Materials provided:
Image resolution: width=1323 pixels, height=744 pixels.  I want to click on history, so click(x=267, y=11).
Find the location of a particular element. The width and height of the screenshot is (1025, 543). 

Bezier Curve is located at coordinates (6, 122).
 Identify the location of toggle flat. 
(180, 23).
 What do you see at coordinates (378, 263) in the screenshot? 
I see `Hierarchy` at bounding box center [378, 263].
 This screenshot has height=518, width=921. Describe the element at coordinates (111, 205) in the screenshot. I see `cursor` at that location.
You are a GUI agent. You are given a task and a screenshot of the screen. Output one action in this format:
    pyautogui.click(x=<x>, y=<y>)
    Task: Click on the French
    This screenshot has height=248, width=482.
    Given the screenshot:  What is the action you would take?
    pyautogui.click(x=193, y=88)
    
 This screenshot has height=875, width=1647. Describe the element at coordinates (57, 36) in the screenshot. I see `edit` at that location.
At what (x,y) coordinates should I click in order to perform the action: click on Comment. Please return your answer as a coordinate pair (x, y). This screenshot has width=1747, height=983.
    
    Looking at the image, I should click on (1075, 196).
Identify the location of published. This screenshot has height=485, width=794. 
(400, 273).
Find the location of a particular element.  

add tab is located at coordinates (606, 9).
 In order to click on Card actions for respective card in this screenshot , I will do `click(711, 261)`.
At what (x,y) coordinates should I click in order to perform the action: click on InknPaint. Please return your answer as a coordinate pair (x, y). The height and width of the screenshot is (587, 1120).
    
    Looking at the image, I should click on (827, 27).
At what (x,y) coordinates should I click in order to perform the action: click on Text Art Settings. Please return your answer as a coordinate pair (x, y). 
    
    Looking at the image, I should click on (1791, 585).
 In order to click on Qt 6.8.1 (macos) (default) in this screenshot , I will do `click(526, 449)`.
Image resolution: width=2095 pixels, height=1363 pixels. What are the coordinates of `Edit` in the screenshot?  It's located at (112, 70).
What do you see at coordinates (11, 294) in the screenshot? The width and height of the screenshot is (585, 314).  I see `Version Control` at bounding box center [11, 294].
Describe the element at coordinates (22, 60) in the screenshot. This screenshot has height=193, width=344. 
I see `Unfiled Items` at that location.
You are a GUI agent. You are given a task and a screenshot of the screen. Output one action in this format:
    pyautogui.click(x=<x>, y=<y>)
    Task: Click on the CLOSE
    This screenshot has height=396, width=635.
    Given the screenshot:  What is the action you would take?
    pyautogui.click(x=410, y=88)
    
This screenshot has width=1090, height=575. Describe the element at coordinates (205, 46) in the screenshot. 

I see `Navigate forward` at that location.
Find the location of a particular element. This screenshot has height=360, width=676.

Stated problem: Please identify each line of the material above that contains the word "your", and copy those lines.

Task response:
At what (x,y) coordinates should I click in order to perform the action: click on Comment. Please return your answer as a coordinate pair (x, y). This screenshot has width=1747, height=983.
At what (x,y) coordinates should I click in order to perform the action: click on InknPaint. Please return your answer as a coordinate pair (x, y). The height and width of the screenshot is (587, 1120).
At what (x,y) coordinates should I click in order to perform the action: click on Text Art Settings. Please return your answer as a coordinate pair (x, y). 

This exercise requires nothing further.